Double hashing: the step size is a second hash function h₂(key). The probe sequence is h₁(key), h₁(key) + h₂(key), h₁(key) + 2·h₂(key), ... This eliminates both primary and secondary clustering: each key gets a unique step size. Under uniform hashing, the expected probe count matches the theoretical ideal: 1/(1 - α) for unsuccessful search, (1/α) ln(1/(1 - α)) for successful search.

The downside: double hashing's non-sequential probe pattern defeats the CPU prefetcher. Linear probing's sequential scan loads the next cache line automatically; double hashing jumps around the array, incurring a cache miss on most probes. In practice, linear probing with a good hash function and a low load factor (α ≤ 0.7) often beats double hashing on wall-clock time despite having higher probe counts, because each probe is a cache hit instead of a miss.

07Robin Hood hashing

Robin Hood hashing^[4] is linear probing with one added rule: during insert, if the new key's probe distance exceeds the incumbent key's probe distance at the current slot, swap them. The displaced incumbent continues probing from where the new key took over. The invariant: "steal from the rich (short probe distance), give to the poor (long probe distance)."

The effect on variance is dramatic. Standard linear probing has high variance in probe length: a few keys land in long clusters while most keys sit in their home slot. Robin Hood hashing redistributes the pain. The maximum probe distance drops, and the variance in probe length becomes near-zero. Successful searches average roughly 2.13 probes even at 100% load^[4].

The win for lookups: because the maximum probe distance is bounded and small, an unsuccessful search can terminate early. If you're searching for a key and the current slot's probe distance is less than what your search key's probe distance would be at this position, the key cannot be further in the table. Stop immediately.

Rust's standard HashMap used Robin Hood hashing with backward-shift deletion from 2014 until Rust 1.36 (2019), when it was replaced by the Swiss-table-based hashbrown crate^[8]. The migration was motivated by Swiss tables' better performance on short-key lookups (the SIMD metadata probe is faster than comparing probe distances).

step time 500 ms

inserts done

swaps this insert

max probe dist

08Swiss tables (flat hash maps)

Google's Swiss table design^[7] is the current state of the art for general-purpose hash maps. The core idea: store one metadata byte per slot in a separate array, and use SSE2 instructions to compare 16 metadata bytes in one instruction. A lookup that would take 16 separate comparisons in a conventional table takes one _mm_cmpeq_epi8.

The H1/H2 split

The hash of a key is split into two parts:

H1 (upper 57 bits): the slot index. Determines which group of 16 slots to check first.
H2 (lower 7 bits): stored in the metadata byte for that slot. A compact fingerprint used to filter candidates before comparing the full key.

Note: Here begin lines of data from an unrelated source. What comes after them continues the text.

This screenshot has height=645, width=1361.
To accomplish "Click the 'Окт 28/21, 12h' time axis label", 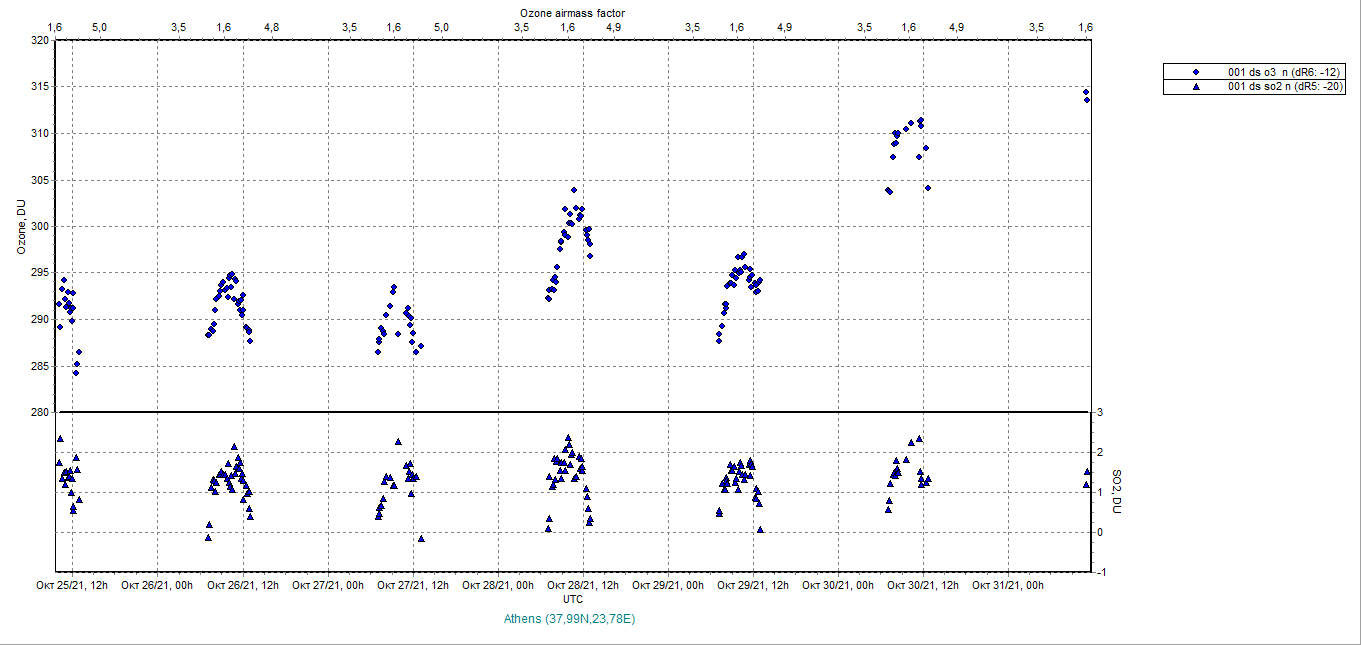I will (x=584, y=585).
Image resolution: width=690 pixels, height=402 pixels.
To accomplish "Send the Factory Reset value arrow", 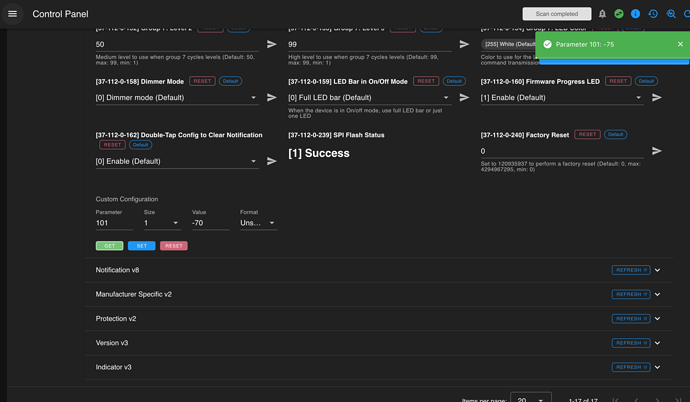I will coord(656,151).
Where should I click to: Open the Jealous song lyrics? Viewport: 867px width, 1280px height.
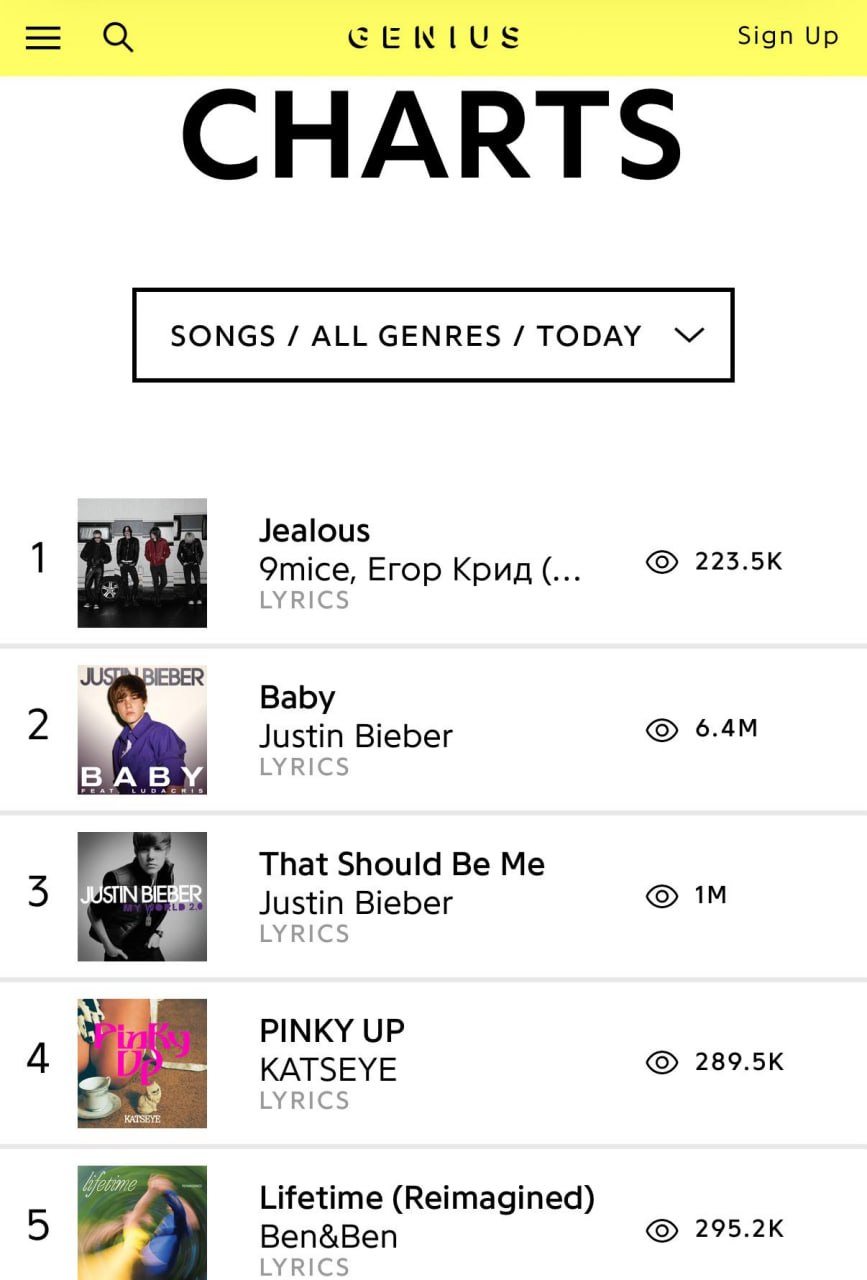pos(314,530)
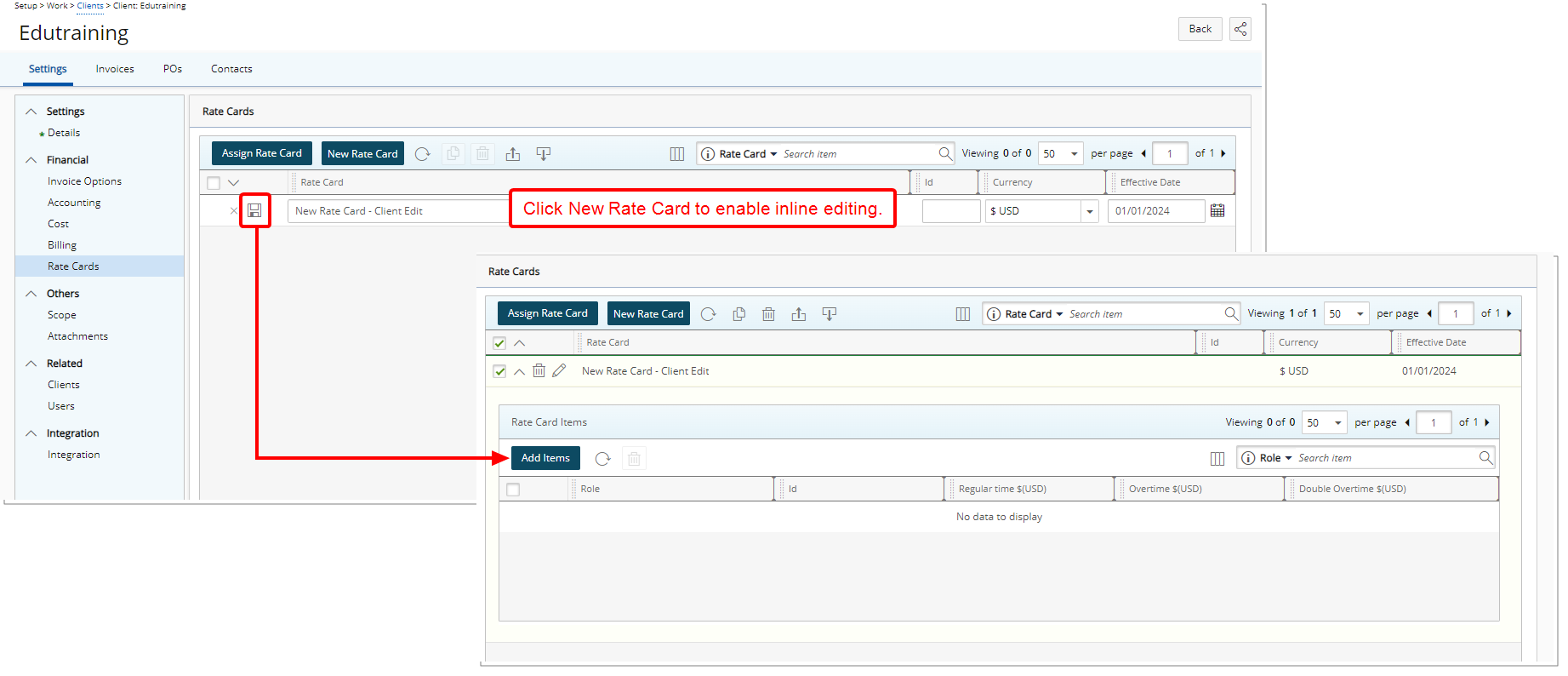
Task: Check the select-all checkbox in upper rate card grid
Action: pos(214,183)
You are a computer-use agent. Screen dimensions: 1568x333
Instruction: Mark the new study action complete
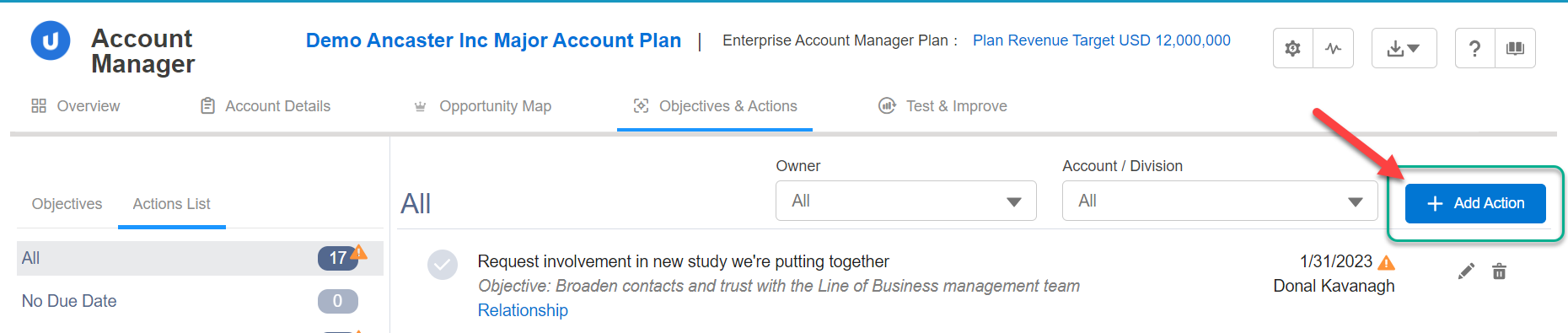(443, 265)
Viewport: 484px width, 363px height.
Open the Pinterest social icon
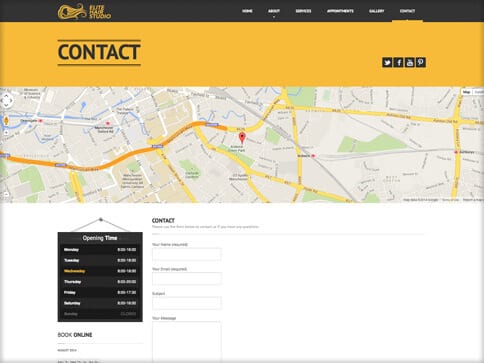click(x=421, y=62)
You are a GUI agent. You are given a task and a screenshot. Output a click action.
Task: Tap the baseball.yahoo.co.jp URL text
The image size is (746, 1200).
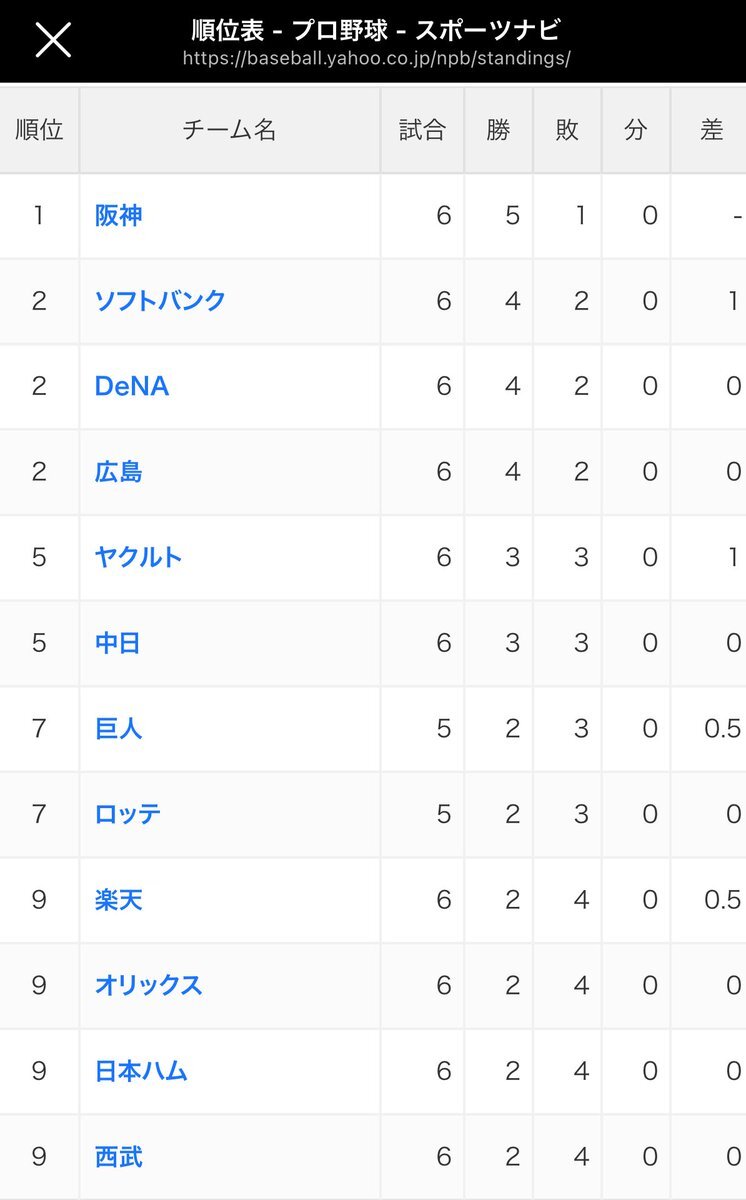pos(376,59)
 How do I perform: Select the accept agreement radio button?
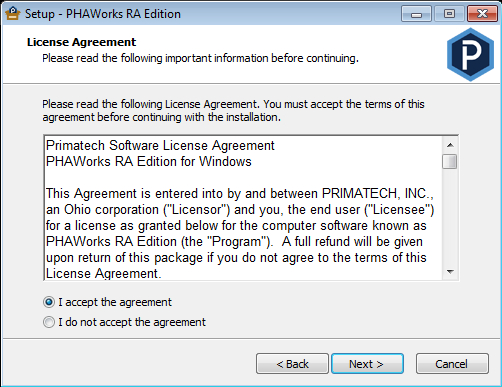pyautogui.click(x=49, y=302)
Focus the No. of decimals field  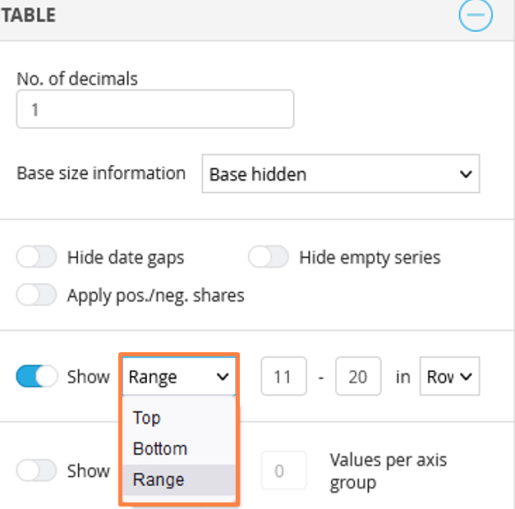point(155,109)
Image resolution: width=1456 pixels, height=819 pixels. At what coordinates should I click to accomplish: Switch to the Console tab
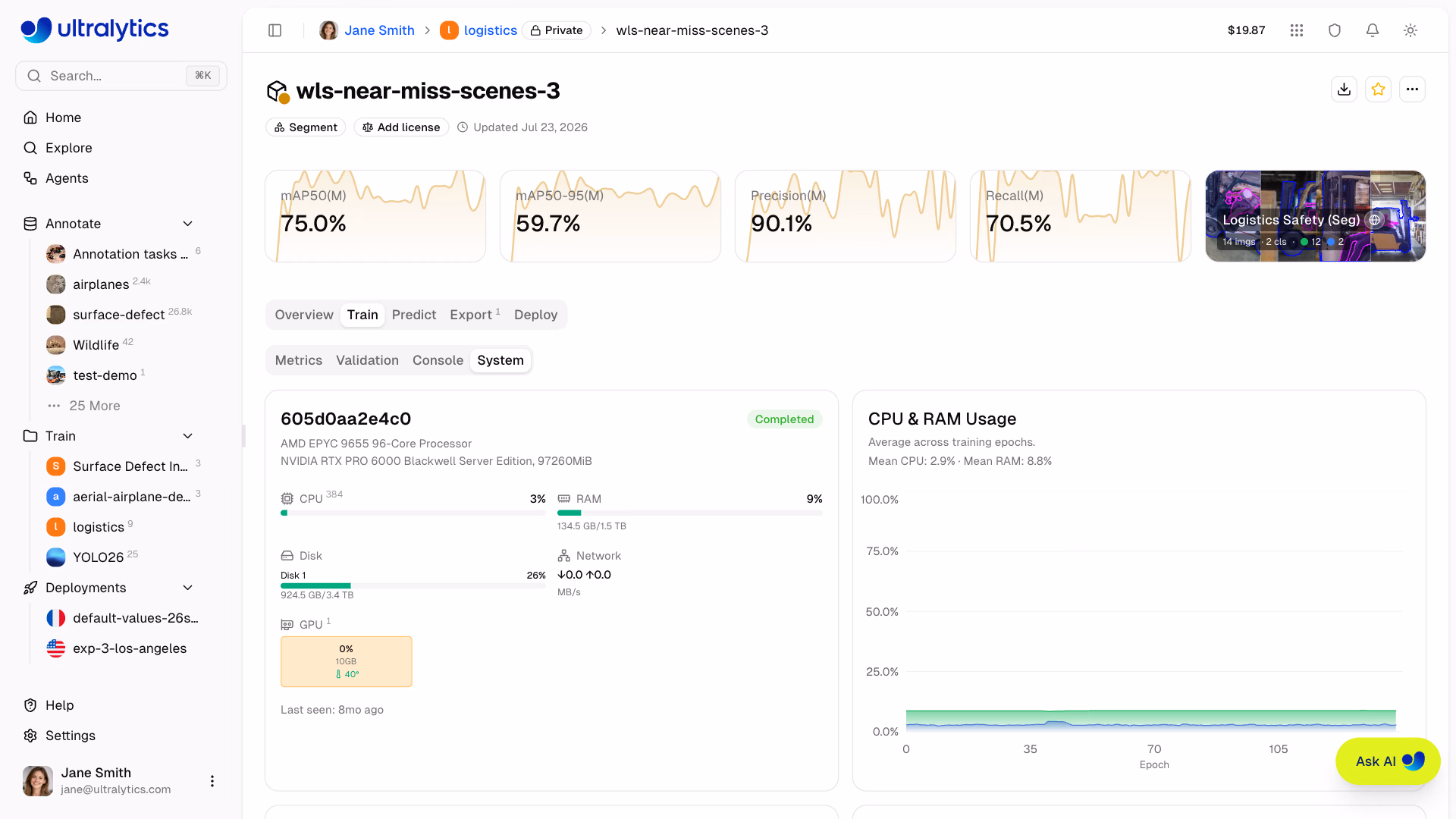click(x=438, y=360)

Each metadata byte is one of three states: empty (0x80 = 0b10000000), deleted/tombstone (0xFE), or occupied (0b0xxxxxxx, where the 7 low bits are H2). The high bit distinguishes empty/deleted from occupied, and the 7-bit H2 fingerprint filters out roughly 127/128 of non-matching keys before the table compares the full key.

The SIMD probe

A lookup works as follows:

Compute H1 and H2 from the key's hash.
Use H1 to find the starting group (16 consecutive metadata bytes, aligned to a 16-byte boundary).
Load the 16 metadata bytes into a 128-bit SSE2 register.
Broadcast H2 into all 16 lanes of a second register.
Execute _mm_cmpeq_epi8: each lane that matches produces 0xFF; non-matches produce 0x00.
Extract a 16-bit bitmask with _mm_movemask_epi8. Each set bit is a candidate slot.
For each candidate, compare the full key. On a match, return the value.
If no match, check if any metadata byte in the group was "empty." If so, the key is absent. If the group was full or contained only tombstones, advance to the next group (quadratic probing on groups) and repeat.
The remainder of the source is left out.